Tools for Parallelized Machine Learning using sklearn on a qsub-based High-Performance Cluster architecture

Features

qklearn currently features:

  • K-Fold cross-validation for classification (untested) and regression (tested) problems.
  • Feature importances, and feature importance plots when estimators support this.

Installation

Use pip to install qklearn from this repository:

pip install git+git://github.com/tbezemer/qklearn

Usage

Experiment Configuration

qklearn uses a configuration file to perform experiments. The file contains some basic parameters needed for the experiment. It is essentially a tab/space separated file with a parameter name on the left (case insensitive) and a value on the right. Spaces or tabs after the first space (separating the two main fields) will not be considered field separators (e.g. spaces in value are allowed)

#Comment lines may start with '#' or '//'. Comments cannot occur 'in-line'
//The project path is a required parameter. Always use ABSOLUTE paths to prevent errors.
project_path	/home/myproject
//The data_file parameter is also an ABSOLUTE path. The datafile should be a pickled Pandas DataFrame.
data_file	/home/some_data_file.pkl
//The experiment name will be converted to upper-case and non-filesystem safe characters are converted to underscores (below will become MY_COOL_ML_EXPERIMENT)
experiment_name	My cool ML experiment
//Specify the number of cross-validation folds using KCV:
KCV	30
//Specify the numer of parallel jobs to execute using n_jobs. Ideally, this is the number of cores on the compute node
n_jobs	12
//Specify the target variable in the data file.

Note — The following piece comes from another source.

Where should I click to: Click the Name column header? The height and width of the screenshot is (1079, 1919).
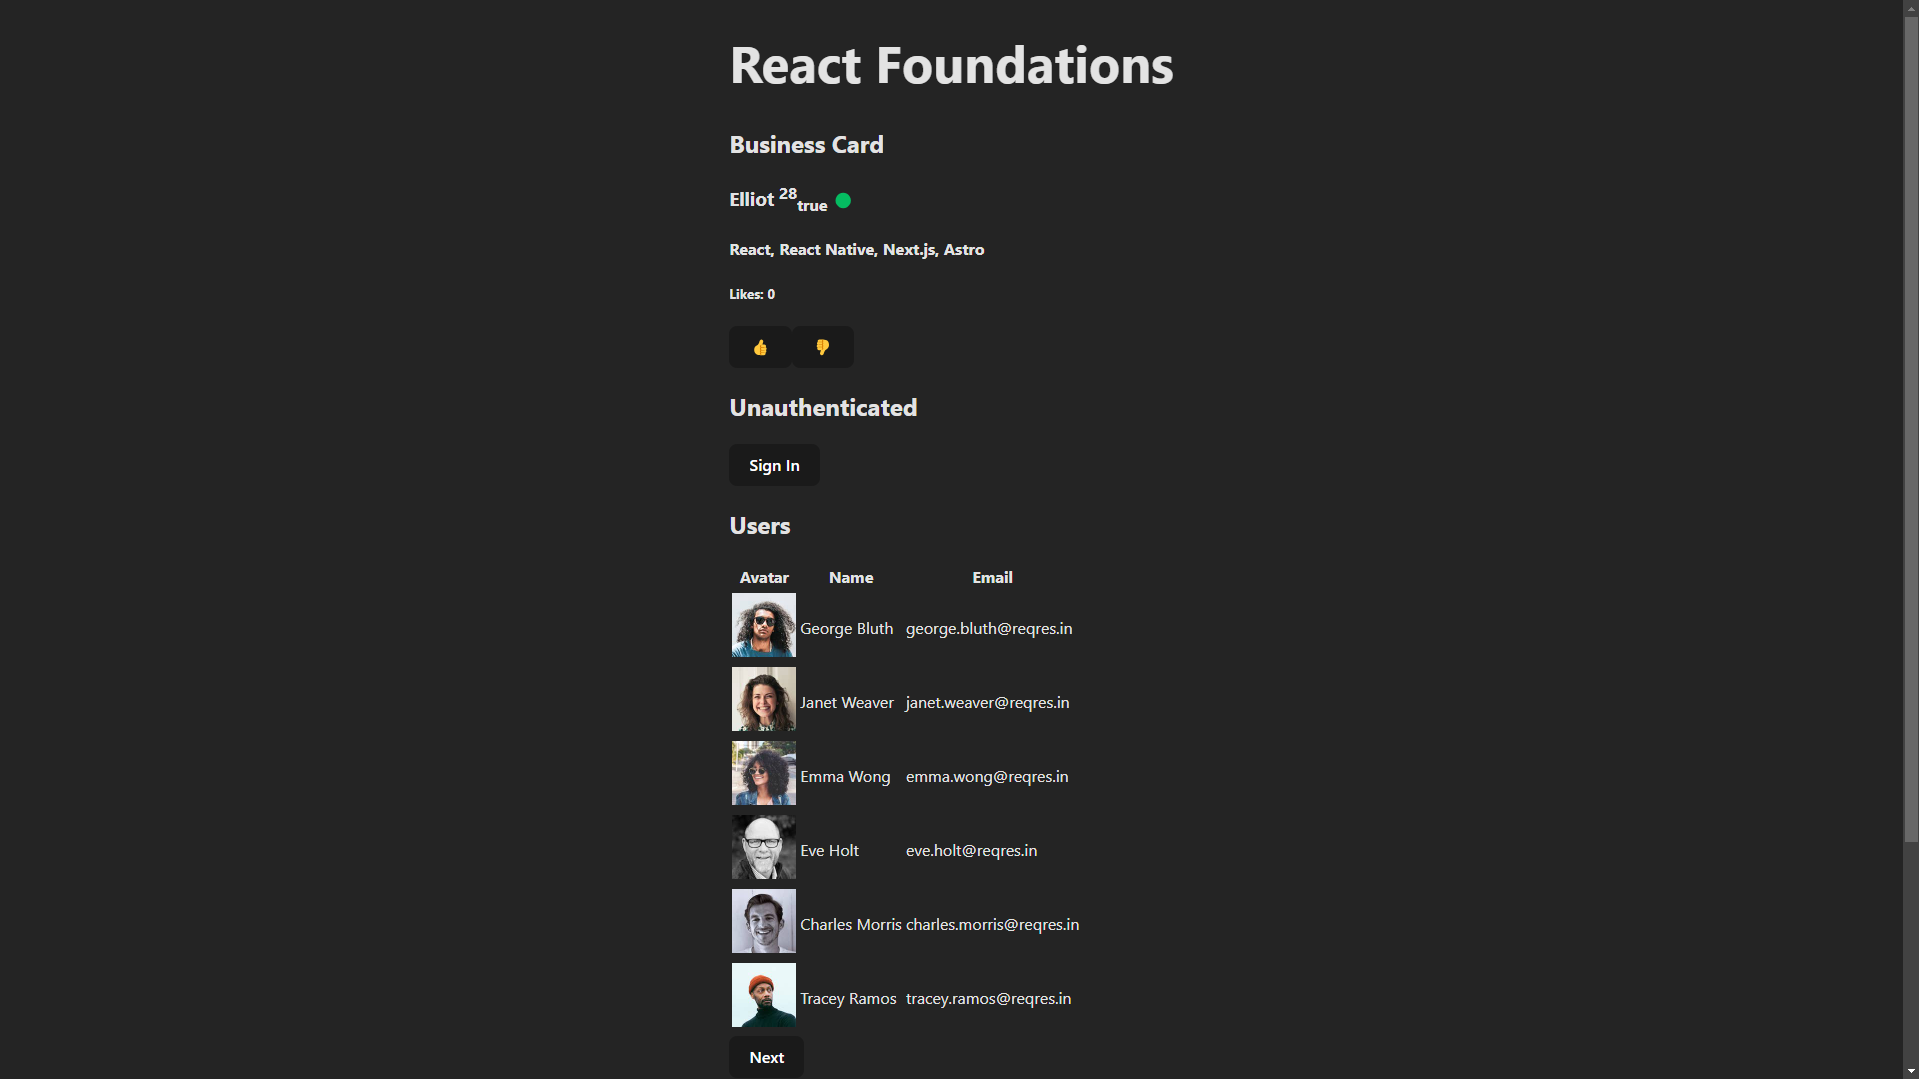click(851, 577)
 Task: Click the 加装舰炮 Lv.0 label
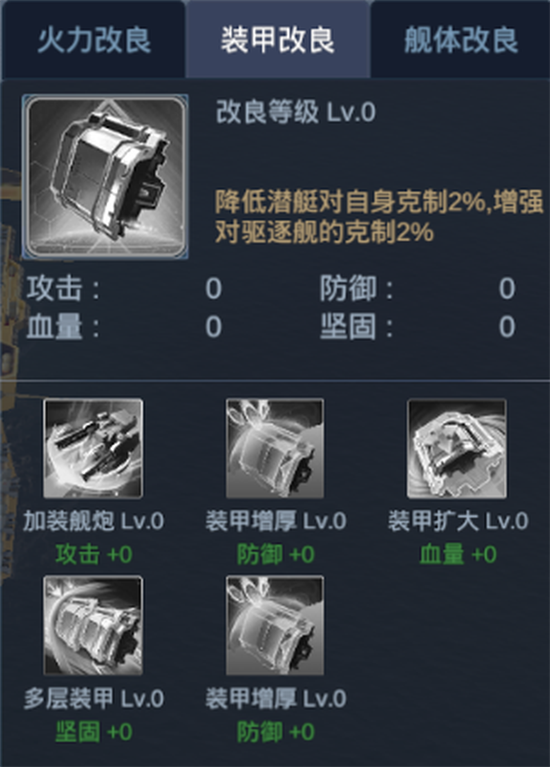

This is used
target_variable	my_output

You can also use the MLConfig object in the toolkit to programmatically define each of the properties, or to lead a config file and edit specific properties.

Examples

You can run an experiment using a predefined config file (e.g. config.txt, following the rules described above) as follows:

from qklearn import execute_experiment_kfold

from sklearn.preprocessing import StandardScaler
from sklearn.ensemble import RandomForestRegressor
from sklearn.pipeline import Pipeline

p = Pipeline([("Standard Scale", StandardScaler()), ("RF", RandomForestRegressor(n_estimators=30))])

execute_experiment_kfold("path/to/my/config.txt", p)

or tweak the MLConfig object before you execute the experiment:

from qklearn import MLConfig

C = MLConfig("path/to/my/config.txt")
C.experiment_name = "I changed my mind"

p = Pipeline([("Standard Scale", StandardScaler()), ("RF", RandomForestRegressor(n_estimators=30))])

execute_experiment_kfold(C, p)

If you want to further automate for instance a process of parameter optimization, you can load a config file, and use a loop, editing the config file to set up a new experiment, while keeping the other properties of the configuration:

from qklearn import execute_experiment_kfold

from sklearn.preprocessing import StandardScaler
from sklearn.ensemble import RandomForestRegressor
from sklearn.pipeline import Pipeline

C = MLConfig("path/to/my/config.txt")

for n_estimators in [10, 25, 50, 100, 250, 500]:

	p = Pipeline([("Standard Scale", StandardScaler()), ("RF", RandomForestRegressor(n_estimators=n_estimators))])
	C.experiment_name = "optimization_n={n}".format(n=n_estimators)
	execute_experiment_kfold(C, p)

Results and Reporting

Training and Validation results are reported per fold, in each fold's folder, named ML_RESULTS_[EXPERIMENT_NAME].csv, so as to be collected and combined later on. An example CSV result file:

fold,train_error,validation_error
fold0,0.035114868377720494,0.0351148683777205

Where possible, qklearn will extract and plot feature importances from the estimator. It will also attempt to automatically extract these from a Pipeline object.

Error and log files are stored in a subdirectory of the project directory, one or each experiment.